--- Page text ---
For a while, Prime Minister Justin Trudeau presided over first ministers' meetings that were mostly sweetness and light, even agreeing to a climate-change agenda at a rosy first summit in 2015.

Now it’s a grumpy Confederation.

Nearly every premier is asking for something, upset about something or blaming Mr. Trudeau for not acting on their province’s problems.

Four provinces are now against Mr. Trudeau’s carbon tax. Alberta Premier Rachel Notley wants Ottawa to put up billions to defray the costs of the 7,000 rail cars it intends to buy to get more oil to market. She and Saskatchewan’s Scott Moe demanded the embattled oil sector and the damage to their economies be specifically counted on the agenda. Everyone wants money. And Ontario’s Doug Ford doesn’t want Mr. Trudeau to set the agenda.

So on Thursday morning, as premiers headed to Montreal to open their talks at a dinner that evening, Mr. Ford’s office let it be known that the Ontario Premier might walk out on Friday if Ottawa didn’t specifically put his items on the agenda – for instance the cost provinces bear for asylum-seekers and the impending closure of the GM plant. Mr. Ford didn’t want to be lectured to by federal ministers, his staffers huffed.

And so the political theatre of first ministers' meetings is back.

When Jean Chrétien was prime minister, then-Alberta premier Ralph Klein regularly cut out early, usually expressing some frustration. Quebec’s Parti Québécois premiers invariably had a beef. Many premiers regularly demanded Ottawa put their priorities on the agenda.

--- Supplied data ---
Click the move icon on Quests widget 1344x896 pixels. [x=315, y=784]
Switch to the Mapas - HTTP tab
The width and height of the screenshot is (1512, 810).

--- Things to do ---
• A. In the article on first ministers' meetings, how many rail cars does Alberta intend to buy to get more oil to market?
• B. Resume the article on first ministers' meetings, picking up after its final sentence.

--- Written responses ---
• A. 7,000

• B.
This Prime Minister isn’t used to that. Stephen Harper didn’t hold many first ministers' meetings, and Mr. Trudeau campaigned on making them a regular thing again. Now he has to face a room of premiers who are as much against him as for him, for a variety of reasons.

Ms. Notley is usually one of Mr. Trudeau’s closest allies, but that’s not good for her with a provincial election coming in May, nor with an oil glut and bitumen bubble wreaking economic havoc in Alberta. She has to demand Ottawa do more. So she and Mr. Moe made a demand that oil-industry issues get their own place on the meeting’s agenda.

Mr. Ford, Mr. Moe and New Brunswick’s new Progressive Conservative Premier Blaine Higgs have all joined the same lawsuit against Mr. Trudeau’s carbon tax. The three acted like allies as they arrived.

But the Ontario Premier was trying to make it more than that – into a general rebuke of Mr. Trudeau.

It’s not about the agenda. It’s a grandstand play to send a simple signal that they don’t agree with Mr. Trudeau’s priorities.

The premiers, of course, don’t have to sit and listen if they want to talk. Mr. Ford complained about federal ministers giving lectures, because three – Finance Minister Bill Morneau, Environment Minister Catherine McKenna and Intergovernmental Affairs Minister Dominic LeBlanc – were set to speak. But their 10-minute PowerPoint presentations weren’t going to dominate the seven hours of meetings.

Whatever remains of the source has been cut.